Sometimes general theory is "good" at showing that a functor is representable by an algebraic spaces (e.g., Hilbert functors, Picard functors, coarse moduli spaces, etc). What sort of general techniques are there to show that an algebraic space is a scheme? Sometimes it's possible to identify your algebraic space with something "else" (e.g. it "comes" from GIT as is the case for the moduli space of curves), but are there other methods?
One result along those lines is that that any algebraic space which has a quasifinite morphism to a scheme is itself a scheme. More precisely, if $f:X\to Y$ is a separated, locally quasifinite, locally finite type morphism from an algebraic space to a scheme, then by the Stein factorization theorem, $f$ is quasiaffine, so $X$ must be a scheme. If you want more details, this is Corollary 17.8 in my notes from Martin Olsson's stacks course. 


Another example: the NakaiMoishezon theorem says that a divisor D on X is ample iff for every curve C on D, $D \cdot C > 0$ and $D^2 > 0$. This holds also for an algebraic space. As an application, you can show for instance that the coarse space of $\bar{M_g}$, the DeligneMumford compactification of the moduli stack of smooth genus g curves, is represented by a projective variety. The point is that Artin's representibility theorem tells you that the coarse space exists as an algebraic space, and you can then use NakaiMoishezon to show that it has an ample line bundle. This is cool because it avoids GIT. 

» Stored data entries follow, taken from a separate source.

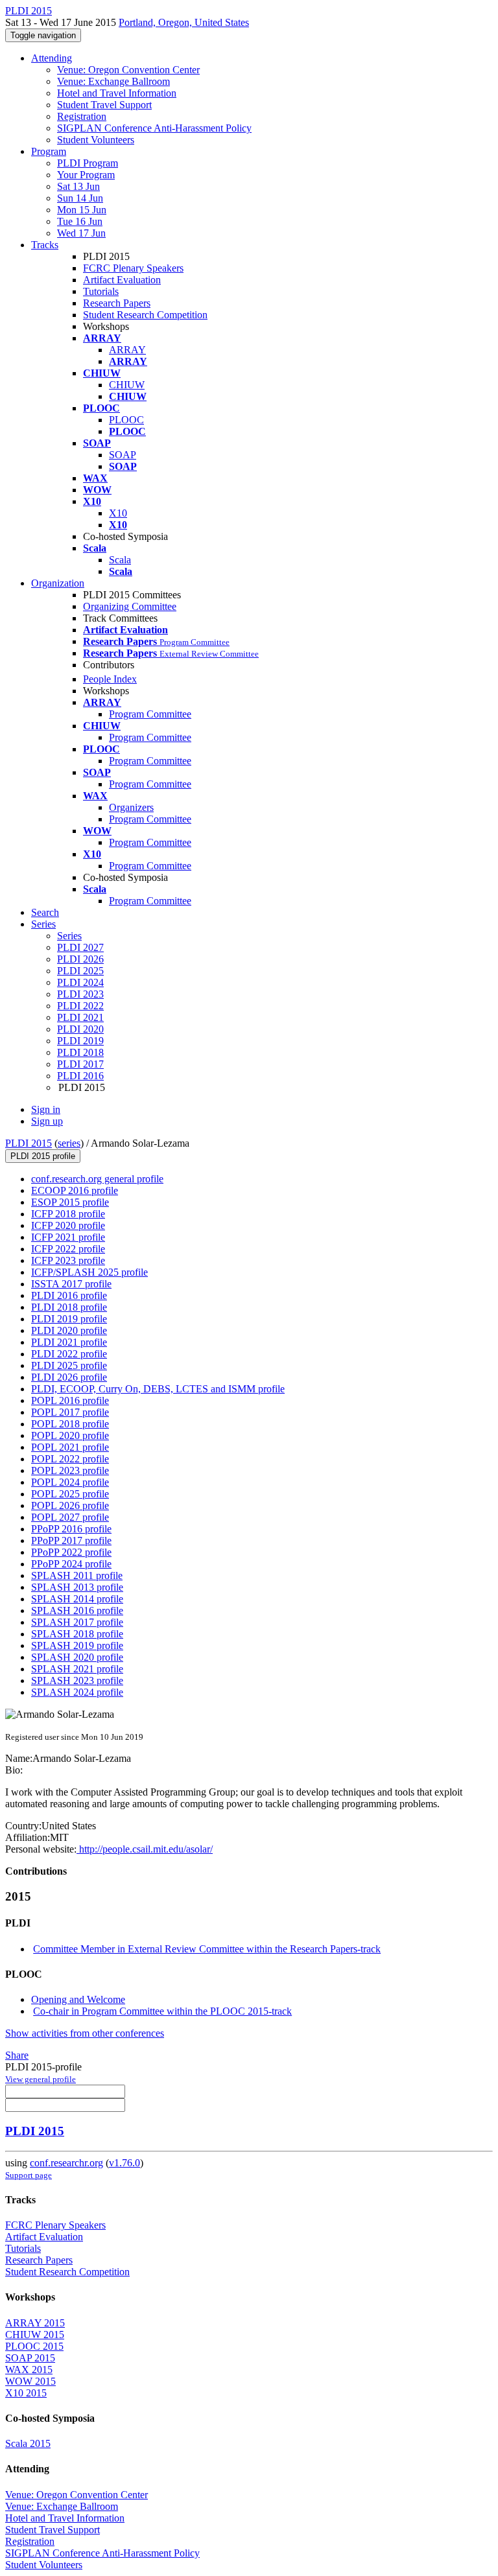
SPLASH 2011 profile (77, 1575)
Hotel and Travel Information (116, 93)
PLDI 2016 (80, 1075)
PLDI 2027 (80, 947)
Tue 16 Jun (79, 221)
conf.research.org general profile (97, 1178)
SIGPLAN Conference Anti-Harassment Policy (154, 128)
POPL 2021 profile (70, 1447)
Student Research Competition (145, 314)
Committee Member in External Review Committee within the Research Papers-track (207, 1948)
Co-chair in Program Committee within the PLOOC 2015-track (162, 2011)
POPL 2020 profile (70, 1435)
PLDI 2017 (80, 1064)
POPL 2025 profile (70, 1493)
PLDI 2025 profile (69, 1365)
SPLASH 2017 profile (77, 1622)
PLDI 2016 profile (69, 1295)
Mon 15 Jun (81, 209)
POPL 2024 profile (70, 1482)
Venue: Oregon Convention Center (128, 69)
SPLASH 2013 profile (77, 1587)
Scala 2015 (28, 2443)
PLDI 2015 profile (42, 1156)
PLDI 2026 (80, 959)
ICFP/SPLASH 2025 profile (89, 1272)
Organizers (131, 807)
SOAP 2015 (30, 2357)
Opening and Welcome (78, 1999)
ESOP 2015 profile (70, 1202)
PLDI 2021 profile (69, 1342)
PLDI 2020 (80, 1029)
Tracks (44, 244)
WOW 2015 (30, 2381)
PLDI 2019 (80, 1040)
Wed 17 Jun (81, 233)
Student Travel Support (104, 104)
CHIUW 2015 (34, 2334)
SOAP (122, 454)
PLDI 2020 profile (69, 1330)
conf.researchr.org (66, 2162)
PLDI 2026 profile (69, 1377)
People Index (110, 679)
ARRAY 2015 (35, 2322)
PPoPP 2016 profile (71, 1528)
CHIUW (127, 384)
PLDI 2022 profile (69, 1353)
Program (48, 151)
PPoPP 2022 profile (71, 1552)
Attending (51, 58)
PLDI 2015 (28, 1143)
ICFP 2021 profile (68, 1237)
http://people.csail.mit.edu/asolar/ (145, 1849)
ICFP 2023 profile (68, 1260)
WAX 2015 (29, 2369)
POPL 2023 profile (70, 1470)
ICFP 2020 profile (68, 1225)
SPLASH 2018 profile (77, 1633)
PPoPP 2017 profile (71, 1540)
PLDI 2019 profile (69, 1318)
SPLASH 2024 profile (77, 1692)
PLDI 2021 (80, 1017)
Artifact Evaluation (122, 279)
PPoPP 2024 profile (71, 1563)
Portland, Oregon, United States (184, 22)
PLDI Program (87, 163)
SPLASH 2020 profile (77, 1657)
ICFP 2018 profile (68, 1213)
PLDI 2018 (80, 1052)
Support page (28, 2175)
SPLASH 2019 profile (77, 1645)
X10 (118, 513)
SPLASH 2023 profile (77, 1680)
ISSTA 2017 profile (71, 1283)
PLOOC (126, 419)
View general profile (40, 2079)
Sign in (45, 1109)
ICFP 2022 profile (68, 1248)
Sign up (47, 1121)
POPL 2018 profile (70, 1423)
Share (17, 2055)
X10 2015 (26, 2392)
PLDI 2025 (80, 970)
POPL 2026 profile (70, 1505)
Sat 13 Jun (78, 186)
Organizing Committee (129, 606)
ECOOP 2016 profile (74, 1190)
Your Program (86, 174)
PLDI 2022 (80, 1005)
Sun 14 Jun (80, 198)
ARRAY (127, 349)
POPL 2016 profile (70, 1400)
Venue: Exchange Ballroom (113, 81)
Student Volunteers (95, 139)
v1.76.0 (124, 2162)
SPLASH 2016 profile (77, 1610)
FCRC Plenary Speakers (133, 268)
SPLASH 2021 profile (77, 1668)
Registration (81, 116)
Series (69, 935)
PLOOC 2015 (34, 2346)
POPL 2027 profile (70, 1517)
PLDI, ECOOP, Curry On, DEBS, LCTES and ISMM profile (158, 1388)
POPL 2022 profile (70, 1458)
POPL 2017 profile (70, 1412)
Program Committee (150, 714)
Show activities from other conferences (84, 2033)
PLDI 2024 (80, 982)
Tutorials (101, 291)
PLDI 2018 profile (69, 1307)
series (69, 1143)
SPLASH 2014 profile (77, 1598)
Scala (120, 559)
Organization (57, 583)
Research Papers (116, 303)
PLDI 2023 (80, 994)
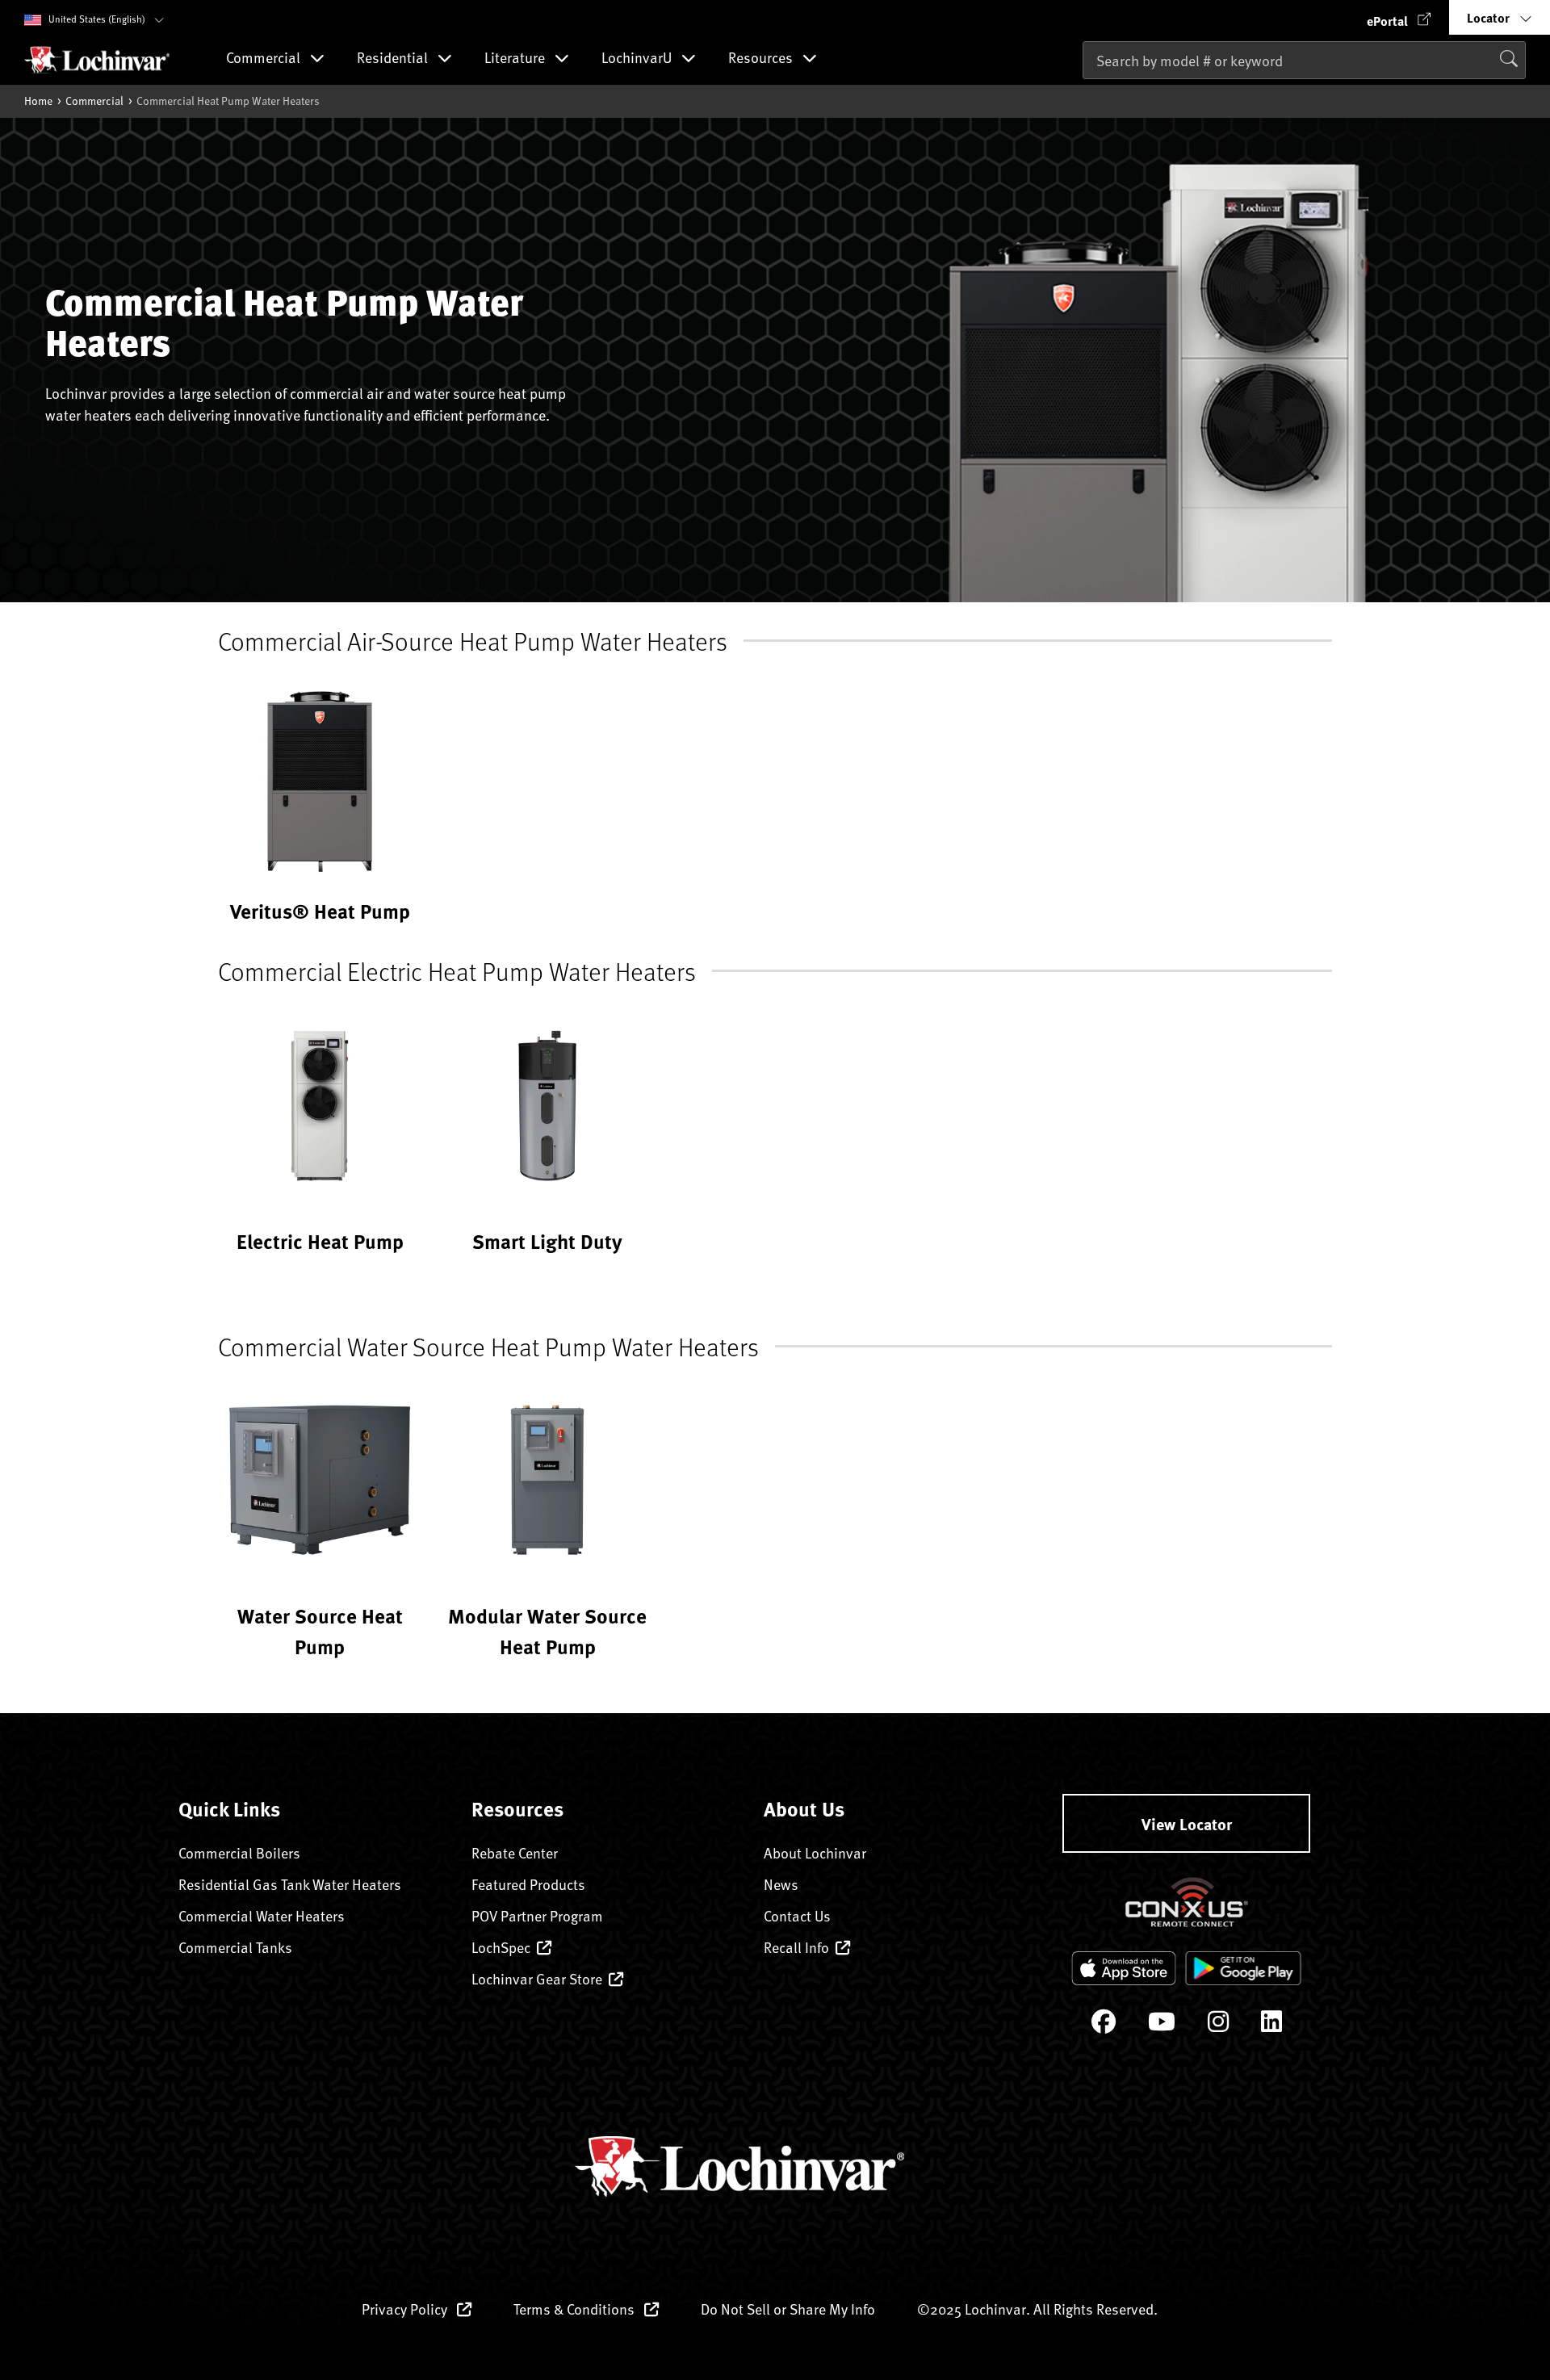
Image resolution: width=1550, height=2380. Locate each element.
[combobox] (1304, 60)
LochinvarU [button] (638, 58)
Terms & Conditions (575, 2308)
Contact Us (797, 1915)
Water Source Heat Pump (320, 1630)
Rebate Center (514, 1852)
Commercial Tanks (235, 1947)
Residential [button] (394, 58)
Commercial (94, 100)
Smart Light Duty (547, 1240)
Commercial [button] (265, 58)
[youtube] (1161, 2025)
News (781, 1884)
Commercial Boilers (239, 1852)
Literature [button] (516, 58)
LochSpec (500, 1947)
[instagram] (1218, 2025)
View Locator (1187, 1823)
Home (38, 100)
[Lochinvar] (97, 60)
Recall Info (796, 1947)
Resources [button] (762, 58)
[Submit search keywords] (1087, 93)
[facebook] (1103, 2025)
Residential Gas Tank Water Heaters (289, 1884)
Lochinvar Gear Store (536, 1978)
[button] (1399, 17)
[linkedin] (1271, 2025)
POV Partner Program (537, 1915)
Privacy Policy (406, 2308)
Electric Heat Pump (320, 1240)
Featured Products (528, 1884)
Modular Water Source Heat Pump (547, 1630)
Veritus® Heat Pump (320, 910)
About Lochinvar (815, 1852)
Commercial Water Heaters (261, 1915)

One example: an algebraic space $X$ is a scheme iff $X_{\text{red}}$ is a scheme. One application of this is that a quotient (I may be missing an adjective or two here) by a reductive group over an Artin ring is a scheme. Call the quotient $X$. Then it is easy to prove that $X$ is an algebraic space. On the other hand when your Artin ring is a field the classical theory of reductive groups tells you that the quotient is a scheme, i.e. $X_{\text{red}}$ is a scheme, and you can conclude that $X$ is in fact a scheme.